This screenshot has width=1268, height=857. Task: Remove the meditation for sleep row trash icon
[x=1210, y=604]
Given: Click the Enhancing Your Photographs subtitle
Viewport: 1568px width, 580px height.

□ □ □

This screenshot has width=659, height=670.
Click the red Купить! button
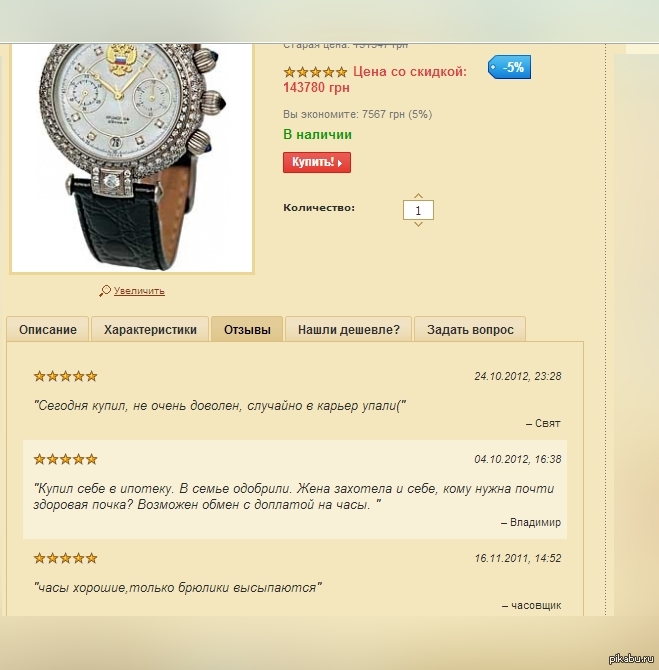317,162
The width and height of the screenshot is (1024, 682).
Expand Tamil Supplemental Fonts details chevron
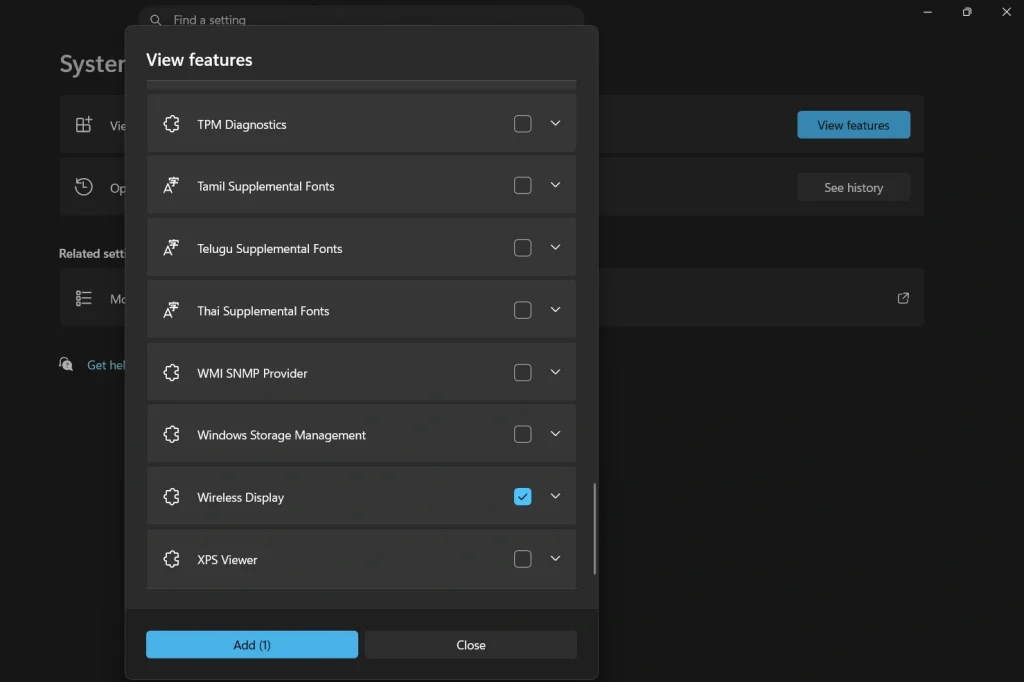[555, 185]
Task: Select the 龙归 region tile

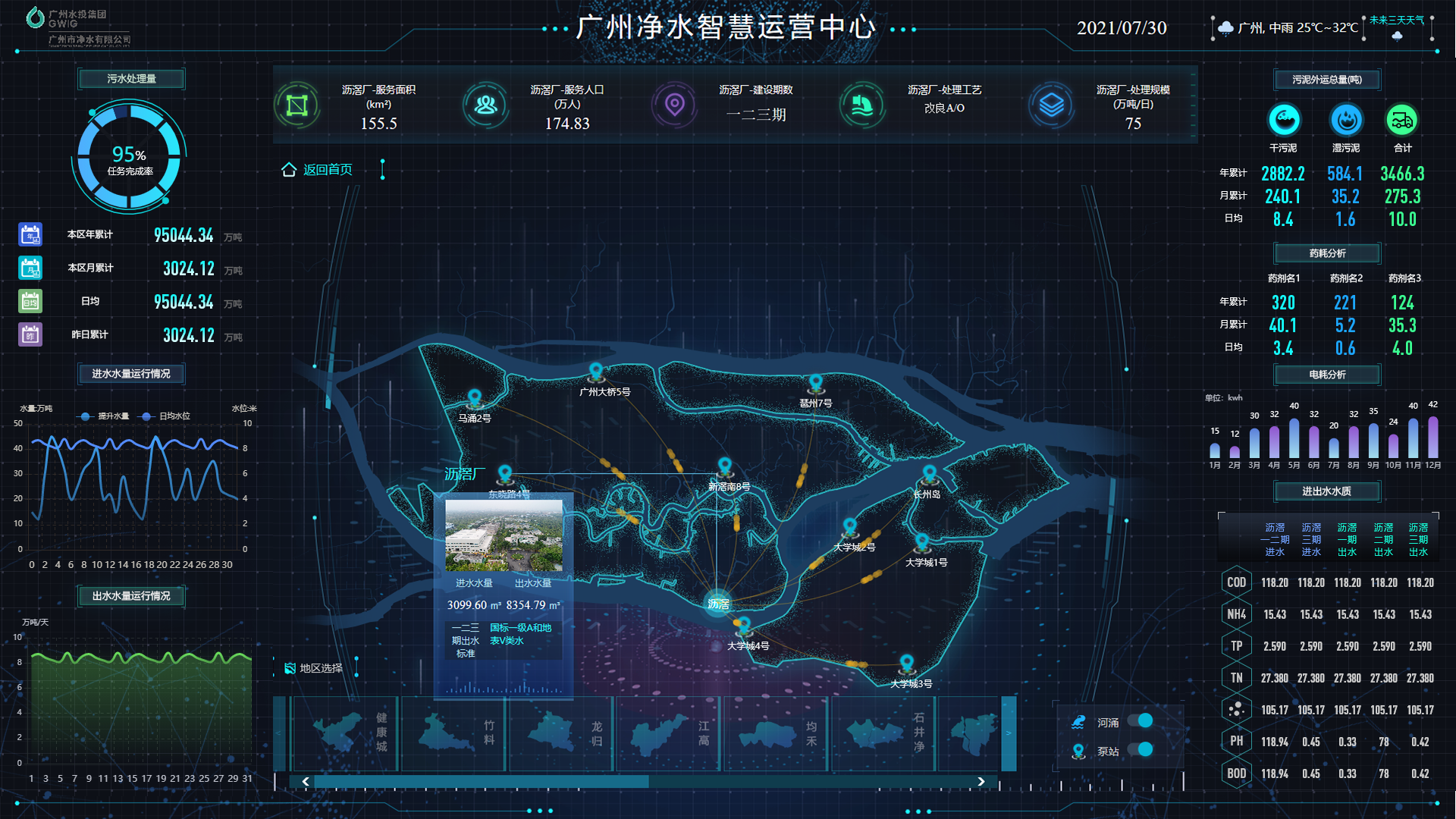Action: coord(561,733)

□ □ □

**STATED PROBLEM:**
Rewrite the listing from the line containing "This screenshot has width=659, height=670." through the line containing "Action: coord(561,733)", both ends included, requests and all, and shift every coordinate in the answers by -61. Omit the pictures from your answer.

**CORRECT OUTPUT:**
This screenshot has width=659, height=670.
Click the red Купить! button
256,101
The width and height of the screenshot is (1024, 682).
Expand Tamil Supplemental Fonts details chevron
[494, 124]
Task: Select the 龙归 region tile

Action: coord(500,672)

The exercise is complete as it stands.